═════ Source text

Member News

Neologic | Server Processors in the AI Era: Can They Go Greener?

The more power-efficient they get, the more the data center’s workload pulls them back to a more distant starting point.

“Just when I thought I was out, they pull me back in,” Michael Corleone (Al Pacino) says in “The Godfather Part III.” Much the same might be said of server processors: The more powerful and power-efficient they get, the more the data center’s workload pulls them back to a more distant starting point.

As data centers continue to expand in scale, complexity and connectivity, their power consumption increases as well. According to the International Energy Agency, data centers and data transmission networks are responsible for 1% of energy-related greenhouse gas emissions. The estimated global data center electricity consumption in 2022 was 240 TWh to 340 TWh, or about 1% to 1.3% of global electricity consumption, excluding energy that was spent for cryptocurrency mining.1 According to some sources, it reaches 3% and tops industries like aviation, shipping, and food and tobacco.

Despite great efforts to improve processors’ efficiency, the rapid growth of AI workloads has resulted in a substantial increase in energy consumption over the past decade, growing by 20% to 40% annually. The combined electricity consumption of the Amazon, Microsoft, Google and Meta clouds has more than doubled between 2017 and 2021, rising to about 72 TWh in 2021.1

The current major AI workloads in data centers are deep learning, machine learning, computer vision and streaming video, recommender systems, and natural-language processing, a recent addition. AI tasks are computing power hogs, and large language models are especially demanding. Google’s PaLM language model is relatively efficient. However, its training required 2.5 billion petaFLOPS of computation; that is, its training is more than 5 million times more computation-intensive than AlexNet, the convolutional neural network that was introduced in 2012 for machine-vision tasks, heralding the AI era.2

According to informal sources, OpenAI’s GPT-2, introduced in 2019, was trained on 300 million tokens of text data and had 1.5 billion parameters. OpenAI’s GPT-3, also known as ChatGPT, was trained on about 400 billion tokens of text data and had 175 billion parameters. The details of the recent ChatGPT model, GPT-4, have not been publicly disclosed, but estimates of its size range from 400 billion to 1 trillion parameters and a humongous dataset of about 8 trillion text tokens for training.3 Put another way, the workload of training GPT-3 is about 150,000× as much as GPT-2’s, and training GPT-4 requires about 50× to 120× more computing than GPT-3. OpenAI has also capped the number of messages that users can send to GPT-4 because inference puts a strain on compute resources.4

Most AI tasks’ workloads are associated with arithmetic operations (typically matrix-matrix or matrix-vector multiplication), either on training or inference (apart from data fetching). The computational intensity of training an AI model equals the product of the training time, number of computing instances used, peak FLOPS and utilization rate. Therefore, power consumption is linearly dependent on time (training or inference), the number of parallel computing instances (CPU, GPU, TPU, AI accelerator and the like), the computing power of an instance (e.g., FLOPS) and the utilization rate (i.e., the fraction of the time a GPU is running tasks when the model is trained).

══════════

*What you will do*.
Reproduce the full article on server processors in the AI era, word for word. Draw only on the article above.

═════ Data to examine

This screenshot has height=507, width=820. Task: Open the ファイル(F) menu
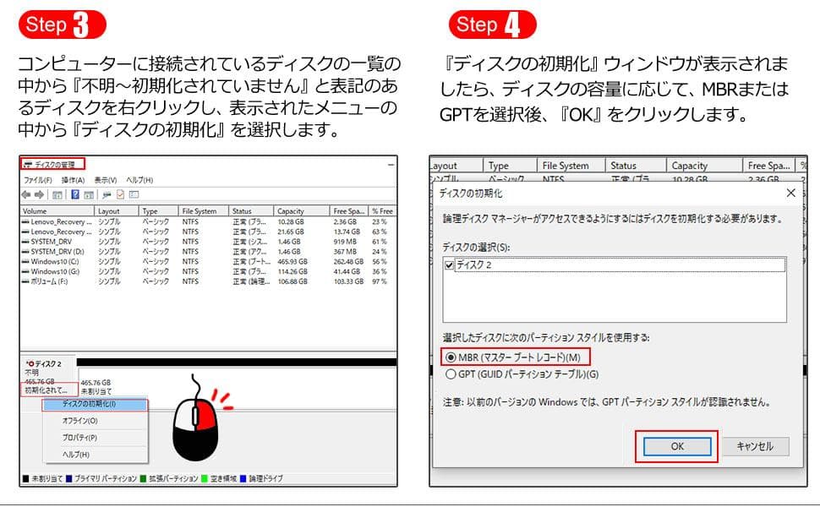[38, 180]
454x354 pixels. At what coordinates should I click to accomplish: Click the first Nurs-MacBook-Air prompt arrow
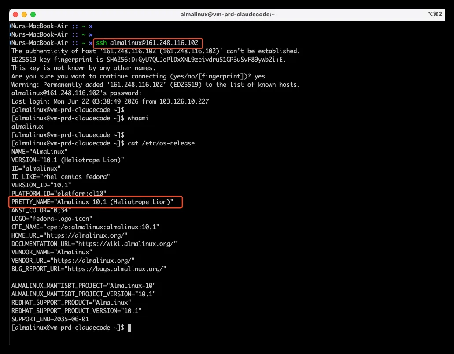(91, 26)
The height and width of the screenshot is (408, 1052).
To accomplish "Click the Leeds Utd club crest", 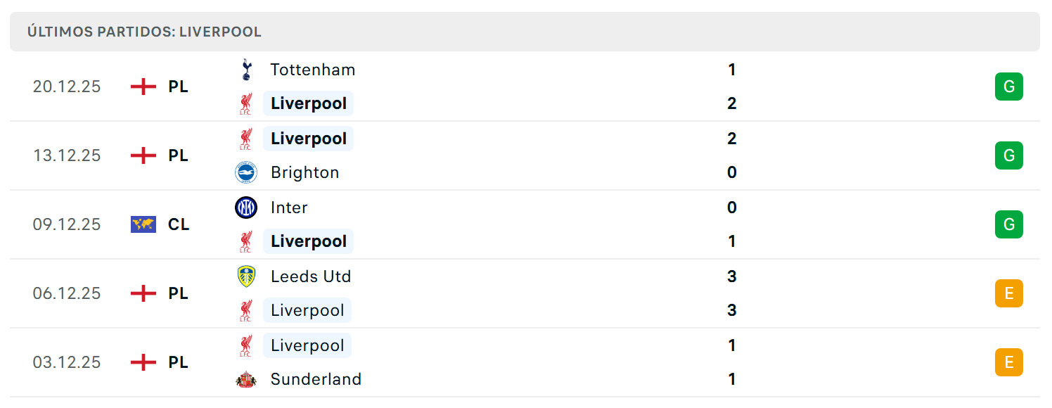I will 246,276.
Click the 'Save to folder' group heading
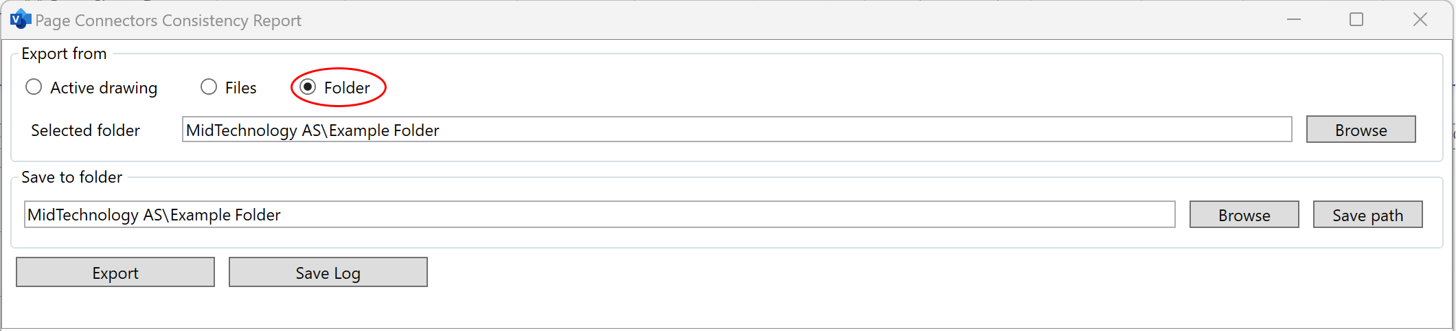Image resolution: width=1456 pixels, height=331 pixels. pos(71,177)

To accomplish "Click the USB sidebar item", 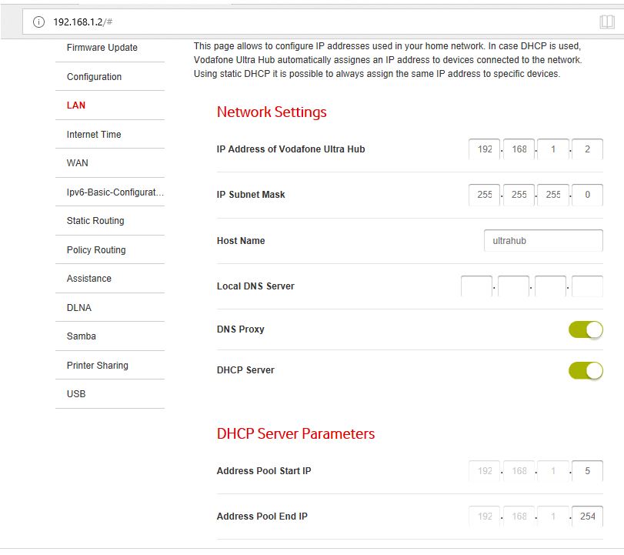I will pos(76,394).
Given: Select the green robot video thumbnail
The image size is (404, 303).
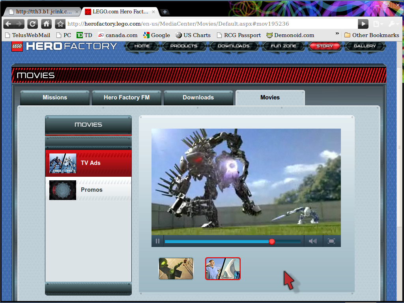Looking at the screenshot, I should click(176, 269).
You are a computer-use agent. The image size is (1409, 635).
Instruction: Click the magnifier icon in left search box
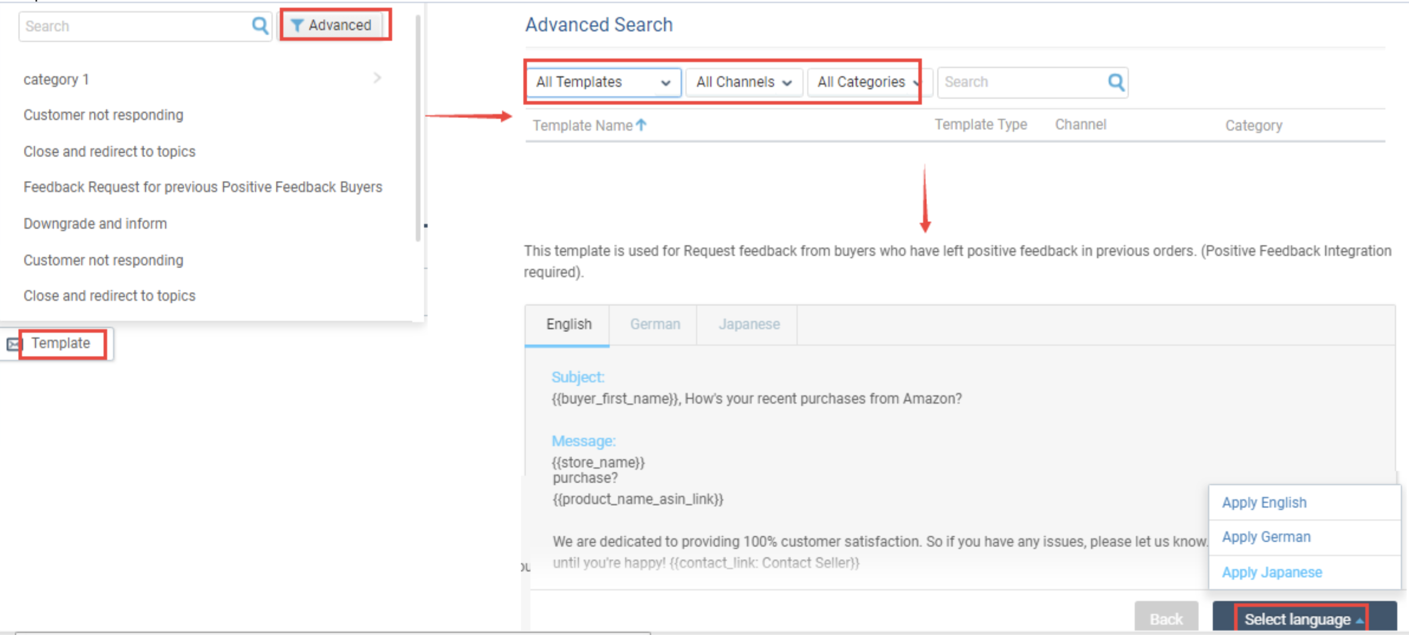click(260, 26)
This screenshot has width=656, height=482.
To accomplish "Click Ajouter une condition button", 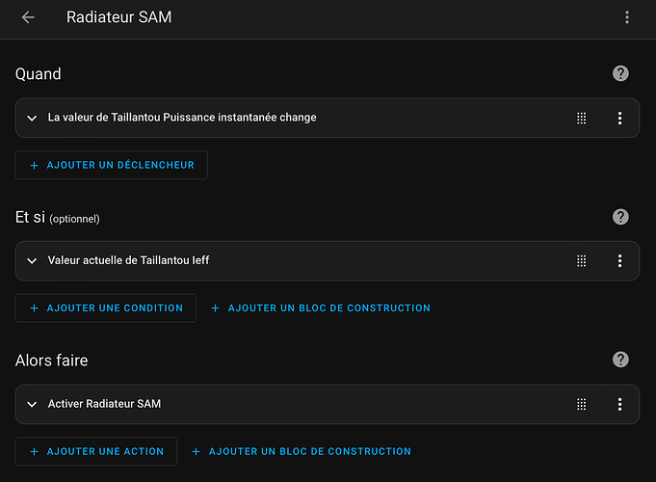I will (x=106, y=308).
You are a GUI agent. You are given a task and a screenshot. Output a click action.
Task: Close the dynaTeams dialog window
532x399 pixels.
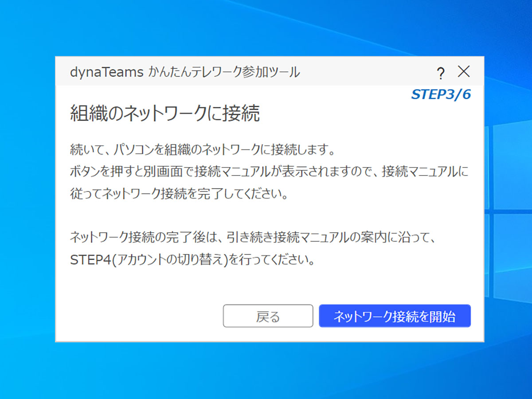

══════════

*Exercise result*.
Member News

Neologic | Server Processors in the AI Era: Can They Go Greener?

The more power-efficient they get, the more the data center’s workload pulls them back to a more distant starting point.

“Just when I thought I was out, they pull me back in,” Michael Corleone (Al Pacino) says in “The Godfather Part III.” Much the same might be said of server processors: The more powerful and power-efficient they get, the more the data center’s workload pulls them back to a more distant starting point.

As data centers continue to expand in scale, complexity and connectivity, their power consumption increases as well. According to the International Energy Agency, data centers and data transmission networks are responsible for 1% of energy-related greenhouse gas emissions. The estimated global data center electricity consumption in 2022 was 240 TWh to 340 TWh, or about 1% to 1.3% of global electricity consumption, excluding energy that was spent for cryptocurrency mining.1 According to some sources, it reaches 3% and tops industries like aviation, shipping, and food and tobacco.

Despite great efforts to improve processors’ efficiency, the rapid growth of AI workloads has resulted in a substantial increase in energy consumption over the past decade, growing by 20% to 40% annually. The combined electricity consumption of the Amazon, Microsoft, Google and Meta clouds has more than doubled between 2017 and 2021, rising to about 72 TWh in 2021.1

The current major AI workloads in data centers are deep learning, machine learning, computer vision and streaming video, recommender systems, and natural-language processing, a recent addition. AI tasks are computing power hogs, and large language models are especially demanding. Google’s PaLM language model is relatively efficient. However, its training required 2.5 billion petaFLOPS of computation; that is, its training is more than 5 million times more computation-intensive than AlexNet, the convolutional neural network that was introduced in 2012 for machine-vision tasks, heralding the AI era.2

According to informal sources, OpenAI’s GPT-2, introduced in 2019, was trained on 300 million tokens of text data and had 1.5 billion parameters. OpenAI’s GPT-3, also known as ChatGPT, was trained on about 400 billion tokens of text data and had 175 billion parameters. The details of the recent ChatGPT model, GPT-4, have not been publicly disclosed, but estimates of its size range from 400 billion to 1 trillion parameters and a humongous dataset of about 8 trillion text tokens for training.3 Put another way, the workload of training GPT-3 is about 150,000× as much as GPT-2’s, and training GPT-4 requires about 50× to 120× more computing than GPT-3. OpenAI has also capped the number of messages that users can send to GPT-4 because inference puts a strain on compute resources.4

Most AI tasks’ workloads are associated with arithmetic operations (typically matrix-matrix or matrix-vector multiplication), either on training or inference (apart from data fetching). The computational intensity of training an AI model equals the product of the training time, number of computing instances used, peak FLOPS and utilization rate. Therefore, power consumption is linearly dependent on time (training or inference), the number of parallel computing instances (CPU, GPU, TPU, AI accelerator and the like), the computing power of an instance (e.g., FLOPS) and the utilization rate (i.e., the fraction of the time a GPU is running tasks when the model is trained).